When is GBS intrapartum prophylaxis NOT indicated?

A
  • GBS bacteriuria during previous pregnancy
  • negative vaginal and rectal GBS culture in late gestation during current pregnancy regardless of intrapartum risk factors
  • planned cesarean delivery performed in the absence of labor or membrane rupture (regardless of culture status)
192
Q

What is this:
encapsulated yeast, and causes an opportunistic infection. There are four serotypes of capsular polysaccharide and 2 species. Globally, this is the most serious and life-threatening of the pathogenic fungi.

A

Cryptococcus

193
Q

What are the four serotypes of the capsular polysaccharide of cryptococcus?
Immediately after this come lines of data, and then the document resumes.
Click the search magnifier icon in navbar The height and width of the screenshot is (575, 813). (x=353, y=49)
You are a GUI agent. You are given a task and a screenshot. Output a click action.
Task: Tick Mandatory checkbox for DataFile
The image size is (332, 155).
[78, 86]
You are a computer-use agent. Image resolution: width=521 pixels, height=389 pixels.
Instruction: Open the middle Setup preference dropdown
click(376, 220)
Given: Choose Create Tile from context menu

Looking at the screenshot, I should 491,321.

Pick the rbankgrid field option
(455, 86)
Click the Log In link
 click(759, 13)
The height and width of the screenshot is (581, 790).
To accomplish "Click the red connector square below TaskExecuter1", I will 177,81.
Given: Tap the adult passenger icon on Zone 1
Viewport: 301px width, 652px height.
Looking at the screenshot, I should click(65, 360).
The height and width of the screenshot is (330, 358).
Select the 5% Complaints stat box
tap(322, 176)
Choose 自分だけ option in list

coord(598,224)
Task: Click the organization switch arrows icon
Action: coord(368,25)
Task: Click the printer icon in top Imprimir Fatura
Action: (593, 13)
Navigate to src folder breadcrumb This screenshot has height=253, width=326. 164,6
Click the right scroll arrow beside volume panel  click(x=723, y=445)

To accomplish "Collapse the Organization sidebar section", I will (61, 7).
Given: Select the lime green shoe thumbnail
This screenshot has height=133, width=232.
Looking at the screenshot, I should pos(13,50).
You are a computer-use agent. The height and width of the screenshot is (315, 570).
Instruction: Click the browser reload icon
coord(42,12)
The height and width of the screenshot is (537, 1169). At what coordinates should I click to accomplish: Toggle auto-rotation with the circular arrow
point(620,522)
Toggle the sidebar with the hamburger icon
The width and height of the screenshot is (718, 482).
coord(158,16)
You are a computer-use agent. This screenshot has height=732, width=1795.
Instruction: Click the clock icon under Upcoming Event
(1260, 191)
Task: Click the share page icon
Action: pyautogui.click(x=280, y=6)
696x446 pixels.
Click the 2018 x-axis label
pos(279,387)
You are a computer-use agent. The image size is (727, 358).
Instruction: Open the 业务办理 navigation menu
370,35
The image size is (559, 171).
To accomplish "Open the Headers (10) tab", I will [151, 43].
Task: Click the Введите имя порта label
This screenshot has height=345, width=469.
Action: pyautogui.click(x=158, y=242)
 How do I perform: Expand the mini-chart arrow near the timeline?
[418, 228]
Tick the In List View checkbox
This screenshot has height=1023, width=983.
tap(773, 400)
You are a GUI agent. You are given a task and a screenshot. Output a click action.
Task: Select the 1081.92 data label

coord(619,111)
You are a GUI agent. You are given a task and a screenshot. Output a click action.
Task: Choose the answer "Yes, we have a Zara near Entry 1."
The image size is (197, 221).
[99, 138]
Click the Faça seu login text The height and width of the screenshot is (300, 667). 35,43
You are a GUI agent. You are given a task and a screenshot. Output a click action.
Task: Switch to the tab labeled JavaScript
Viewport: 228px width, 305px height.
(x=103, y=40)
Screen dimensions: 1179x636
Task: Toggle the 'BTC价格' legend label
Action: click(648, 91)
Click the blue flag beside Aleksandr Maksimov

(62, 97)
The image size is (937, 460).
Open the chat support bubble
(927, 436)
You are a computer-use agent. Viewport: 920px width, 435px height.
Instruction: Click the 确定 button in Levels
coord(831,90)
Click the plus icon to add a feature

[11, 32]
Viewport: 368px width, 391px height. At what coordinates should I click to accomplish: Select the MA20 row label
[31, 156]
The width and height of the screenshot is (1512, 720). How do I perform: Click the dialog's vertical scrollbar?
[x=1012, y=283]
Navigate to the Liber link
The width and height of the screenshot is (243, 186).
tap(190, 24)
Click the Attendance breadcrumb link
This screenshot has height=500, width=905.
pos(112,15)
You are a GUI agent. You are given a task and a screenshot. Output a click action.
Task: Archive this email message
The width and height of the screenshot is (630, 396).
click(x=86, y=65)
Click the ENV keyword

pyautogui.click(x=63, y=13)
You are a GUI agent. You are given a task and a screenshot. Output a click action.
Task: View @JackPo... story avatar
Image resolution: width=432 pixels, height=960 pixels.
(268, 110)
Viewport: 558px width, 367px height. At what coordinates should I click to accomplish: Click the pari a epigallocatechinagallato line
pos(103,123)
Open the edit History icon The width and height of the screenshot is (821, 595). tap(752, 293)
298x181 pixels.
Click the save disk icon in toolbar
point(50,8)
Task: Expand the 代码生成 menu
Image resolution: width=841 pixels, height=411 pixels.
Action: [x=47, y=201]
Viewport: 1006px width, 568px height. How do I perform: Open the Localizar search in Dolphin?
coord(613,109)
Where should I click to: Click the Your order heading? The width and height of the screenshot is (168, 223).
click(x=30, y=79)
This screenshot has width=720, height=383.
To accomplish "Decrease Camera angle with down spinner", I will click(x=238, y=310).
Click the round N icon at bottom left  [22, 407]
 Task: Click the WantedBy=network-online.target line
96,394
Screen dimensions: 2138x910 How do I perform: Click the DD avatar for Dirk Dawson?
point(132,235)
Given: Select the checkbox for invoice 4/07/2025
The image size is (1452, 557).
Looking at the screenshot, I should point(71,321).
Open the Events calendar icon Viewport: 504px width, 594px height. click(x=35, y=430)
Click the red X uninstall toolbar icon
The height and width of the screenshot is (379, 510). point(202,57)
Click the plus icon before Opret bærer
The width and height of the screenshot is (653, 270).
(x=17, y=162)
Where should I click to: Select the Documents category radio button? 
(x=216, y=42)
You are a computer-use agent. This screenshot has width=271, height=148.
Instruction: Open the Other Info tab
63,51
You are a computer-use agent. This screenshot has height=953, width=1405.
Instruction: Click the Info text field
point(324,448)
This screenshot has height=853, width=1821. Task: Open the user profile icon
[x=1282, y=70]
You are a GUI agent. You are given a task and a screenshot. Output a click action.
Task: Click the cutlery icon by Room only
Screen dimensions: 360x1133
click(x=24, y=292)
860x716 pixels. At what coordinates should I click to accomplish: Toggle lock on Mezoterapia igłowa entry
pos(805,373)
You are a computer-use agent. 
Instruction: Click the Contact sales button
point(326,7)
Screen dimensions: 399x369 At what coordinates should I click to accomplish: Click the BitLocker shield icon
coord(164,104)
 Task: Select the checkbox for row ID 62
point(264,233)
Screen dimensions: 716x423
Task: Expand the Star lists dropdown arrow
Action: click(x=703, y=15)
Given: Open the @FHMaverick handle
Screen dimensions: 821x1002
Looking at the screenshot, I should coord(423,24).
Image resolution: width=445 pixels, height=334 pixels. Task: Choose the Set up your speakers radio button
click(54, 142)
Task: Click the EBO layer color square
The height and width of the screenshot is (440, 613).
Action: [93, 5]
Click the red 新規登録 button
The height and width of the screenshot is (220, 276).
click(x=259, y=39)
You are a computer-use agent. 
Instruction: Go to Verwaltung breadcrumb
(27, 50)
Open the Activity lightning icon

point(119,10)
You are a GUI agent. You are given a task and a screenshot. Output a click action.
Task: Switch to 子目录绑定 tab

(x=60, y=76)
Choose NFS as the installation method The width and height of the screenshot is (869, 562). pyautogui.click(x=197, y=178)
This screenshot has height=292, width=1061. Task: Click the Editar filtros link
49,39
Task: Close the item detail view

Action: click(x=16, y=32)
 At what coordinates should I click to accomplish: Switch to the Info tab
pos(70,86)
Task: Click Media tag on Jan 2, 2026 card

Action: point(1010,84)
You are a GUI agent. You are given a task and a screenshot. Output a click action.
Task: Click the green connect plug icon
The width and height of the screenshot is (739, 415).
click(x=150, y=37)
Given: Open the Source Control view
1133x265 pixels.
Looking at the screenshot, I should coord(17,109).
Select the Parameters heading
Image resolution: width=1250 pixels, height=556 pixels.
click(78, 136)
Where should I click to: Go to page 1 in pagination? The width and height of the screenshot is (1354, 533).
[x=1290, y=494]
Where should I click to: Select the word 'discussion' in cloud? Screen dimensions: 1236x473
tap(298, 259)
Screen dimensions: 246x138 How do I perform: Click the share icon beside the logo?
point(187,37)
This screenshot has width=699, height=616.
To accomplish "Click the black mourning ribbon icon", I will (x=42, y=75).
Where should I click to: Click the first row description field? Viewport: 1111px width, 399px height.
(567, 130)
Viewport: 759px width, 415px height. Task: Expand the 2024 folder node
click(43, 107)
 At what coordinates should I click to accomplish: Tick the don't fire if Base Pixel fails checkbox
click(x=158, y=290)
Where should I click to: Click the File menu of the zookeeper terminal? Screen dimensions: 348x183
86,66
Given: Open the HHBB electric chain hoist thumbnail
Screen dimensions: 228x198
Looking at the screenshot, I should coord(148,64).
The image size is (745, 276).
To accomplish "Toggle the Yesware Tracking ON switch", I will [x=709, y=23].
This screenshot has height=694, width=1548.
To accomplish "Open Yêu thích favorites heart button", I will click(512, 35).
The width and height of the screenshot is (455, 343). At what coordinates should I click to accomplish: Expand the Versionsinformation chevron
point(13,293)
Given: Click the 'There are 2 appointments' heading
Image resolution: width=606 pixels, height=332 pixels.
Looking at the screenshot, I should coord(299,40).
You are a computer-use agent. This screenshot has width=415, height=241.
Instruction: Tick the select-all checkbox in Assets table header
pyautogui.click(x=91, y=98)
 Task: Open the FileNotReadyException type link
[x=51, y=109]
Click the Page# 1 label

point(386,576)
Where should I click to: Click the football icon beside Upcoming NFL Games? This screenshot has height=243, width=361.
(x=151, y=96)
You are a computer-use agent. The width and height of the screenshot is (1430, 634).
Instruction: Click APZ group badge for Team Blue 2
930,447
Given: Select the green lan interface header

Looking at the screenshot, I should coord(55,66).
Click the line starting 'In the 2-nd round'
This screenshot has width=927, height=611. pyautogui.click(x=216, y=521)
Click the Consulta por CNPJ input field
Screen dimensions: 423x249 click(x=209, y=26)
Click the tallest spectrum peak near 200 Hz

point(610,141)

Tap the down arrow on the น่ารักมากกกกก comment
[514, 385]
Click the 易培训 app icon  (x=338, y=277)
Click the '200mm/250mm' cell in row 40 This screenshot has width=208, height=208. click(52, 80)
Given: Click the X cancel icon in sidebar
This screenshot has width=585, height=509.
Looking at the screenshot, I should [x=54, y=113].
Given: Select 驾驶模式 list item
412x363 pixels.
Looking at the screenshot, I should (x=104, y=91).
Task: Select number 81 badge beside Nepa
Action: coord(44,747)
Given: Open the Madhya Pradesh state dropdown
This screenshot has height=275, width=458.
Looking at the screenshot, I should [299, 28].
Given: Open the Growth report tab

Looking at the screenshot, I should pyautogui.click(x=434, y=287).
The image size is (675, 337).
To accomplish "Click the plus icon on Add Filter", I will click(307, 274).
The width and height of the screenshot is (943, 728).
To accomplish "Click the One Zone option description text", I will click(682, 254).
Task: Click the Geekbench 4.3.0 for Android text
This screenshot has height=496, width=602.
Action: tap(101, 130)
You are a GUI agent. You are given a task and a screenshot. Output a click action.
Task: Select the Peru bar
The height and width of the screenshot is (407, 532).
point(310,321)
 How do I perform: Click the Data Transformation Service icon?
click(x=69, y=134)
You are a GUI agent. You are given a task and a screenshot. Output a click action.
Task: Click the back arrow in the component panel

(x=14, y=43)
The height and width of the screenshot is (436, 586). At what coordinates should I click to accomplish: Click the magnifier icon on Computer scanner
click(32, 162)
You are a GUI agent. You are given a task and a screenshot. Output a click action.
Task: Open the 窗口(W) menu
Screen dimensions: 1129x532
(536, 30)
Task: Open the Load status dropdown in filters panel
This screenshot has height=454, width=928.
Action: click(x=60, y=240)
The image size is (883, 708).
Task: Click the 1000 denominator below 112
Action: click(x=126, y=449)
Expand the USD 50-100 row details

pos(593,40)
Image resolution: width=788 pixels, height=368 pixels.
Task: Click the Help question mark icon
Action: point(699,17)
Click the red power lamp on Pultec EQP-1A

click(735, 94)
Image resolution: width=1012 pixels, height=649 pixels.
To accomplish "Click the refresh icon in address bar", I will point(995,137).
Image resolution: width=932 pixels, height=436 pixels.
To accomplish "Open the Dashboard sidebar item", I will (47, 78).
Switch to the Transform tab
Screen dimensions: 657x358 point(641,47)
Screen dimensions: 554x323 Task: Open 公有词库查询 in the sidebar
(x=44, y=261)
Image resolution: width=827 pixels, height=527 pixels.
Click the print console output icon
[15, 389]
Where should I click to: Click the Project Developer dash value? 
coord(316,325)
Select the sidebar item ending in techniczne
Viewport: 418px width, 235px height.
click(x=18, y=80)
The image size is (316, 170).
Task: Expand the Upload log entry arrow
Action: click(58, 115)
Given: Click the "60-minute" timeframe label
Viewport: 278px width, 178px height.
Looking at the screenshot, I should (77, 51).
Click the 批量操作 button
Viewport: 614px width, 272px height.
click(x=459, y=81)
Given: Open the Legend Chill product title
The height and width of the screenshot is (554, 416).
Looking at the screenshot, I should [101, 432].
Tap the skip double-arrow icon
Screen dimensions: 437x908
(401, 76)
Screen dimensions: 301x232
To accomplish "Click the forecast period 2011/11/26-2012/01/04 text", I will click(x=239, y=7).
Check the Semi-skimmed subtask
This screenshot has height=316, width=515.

WHat is it called and why is it important?

A

A, B, C, and D

-cryptococcal antigen and is the foundation for diagnosis

194
Q

What are the 2 species of cryptococcus and what serotypes are they?

A

C. neoformans (serotypes A and D)

C. gatti (serotype B and C)

195
Q

What is the most serious and life-threatening of the pathogenic fungi?

A

cyptococcus

196
Q

What is the most common cause of cryptococcus meningitis?

A

cryptococcus neoformans

197
Q

Where will you find cryptococcois?

A

worldwide

198
Q

(blank) is a ubiquitous saprophyte that is acquired from an environmental source such as pigeon dropping and trees (eucalyptus trees)

A

Cyptococcois

199
Q

Who does cyptococcois infect?

A

everyone but its usually a subclinical infection that exhibits latency until you immune system is low or something (i.e opportunisitic infection)

200
Q

Where do you typically see cryptococcosis in HIV/AIDS patients and how does it present and how do you control it?

A
  • sub-saharan Africa
  • latent infection activated with loss of T cell function
  • well controlled in developed countries due to HAART
201
Q

What happened with cryptococcois in the US?

A

we had an outbreak of C. gatti in pacific northwest

202
Q

What is this:
infection begins as a pulmonary infection
variable in presentation; relatively common with C. gattii

A

pulmonary cryptococcosis

203
Q

What is this:
most common clinical form of cryptococcois and is highly neutropic.
Is this fatal?

A

cryptococcal meningitis

Yes, if untreated

204
Q

What are some other manifestations of cryptococcois other than pulmonary cryptococcosis, nd cryptococcal meningitis?

A
  • skin lesions
  • ocular infection
  • prostatic involvement (possible asymptomatic reservoir)
205
Q

What are the opportunistic ways that cryptococcosis can infect patients?

A
  • HIV/AIDS
  • immune suppresion (i.e transplants)
  • C. gatti-> can infect people without immunosuppresion.
206
Q

To diagnose cryptococcus you need to look at what specimens? directly examine what?
identify what?
detect antigens where and which ones?

A
  • Blood, CSF
  • India ink negative stain of CSF for encapsulated yeast
  • culture
  • capsular antigens (CrAg) in the serum, plasma, or CSF
207
Q

How can you detect the cryptococcal antigenic capsule?

A
  • latex agglutination
  • enzyme immunoassay
  • lateral flow immunoassay
208
Q

What is the most sensitive test for cryptococcus?

A

Antigen (most specific) and culture

209
Q

How do you treat cryptococcosis?

A

Antifungal agents used alone or in combination

  • Amphotericin B
  • Flucytosine
  • Fluconazole
210
Q

What are the three phases of treatment?

Is treatment the same for all patient populations?

A

induction, consolidation, maintenance

NO (different for HIV-infected, organ transplant recipients, norm)

211
Q

What is IRIS?

A

Immune reconstitution inflammatory syndrome -> occurs at initiation of HAART-> an overwhelming inflammatory response to previoulsy acquired opportunistic infection

212
Q

Cryptococcus neoformans occurs entirely in (blank) patients

A

HIV/AIDS

213
Q

How do you diagnose c. neoformans

A

using CSF or serum CrAg

-> use lateral flow assay

214
Q

How do you treat symptomatic patients of c. neoformans?

A

Induction-> amphotercin B, flucytosine, fluconazole
Consolidation-> fluconazole
Maintenance-> fluconazole

215
Q

How do you prevent cryptococcal disease?

A

-screen and treat
screen all AIDS patients for CrAg prior to initiation of ART> Treat prior to ART use.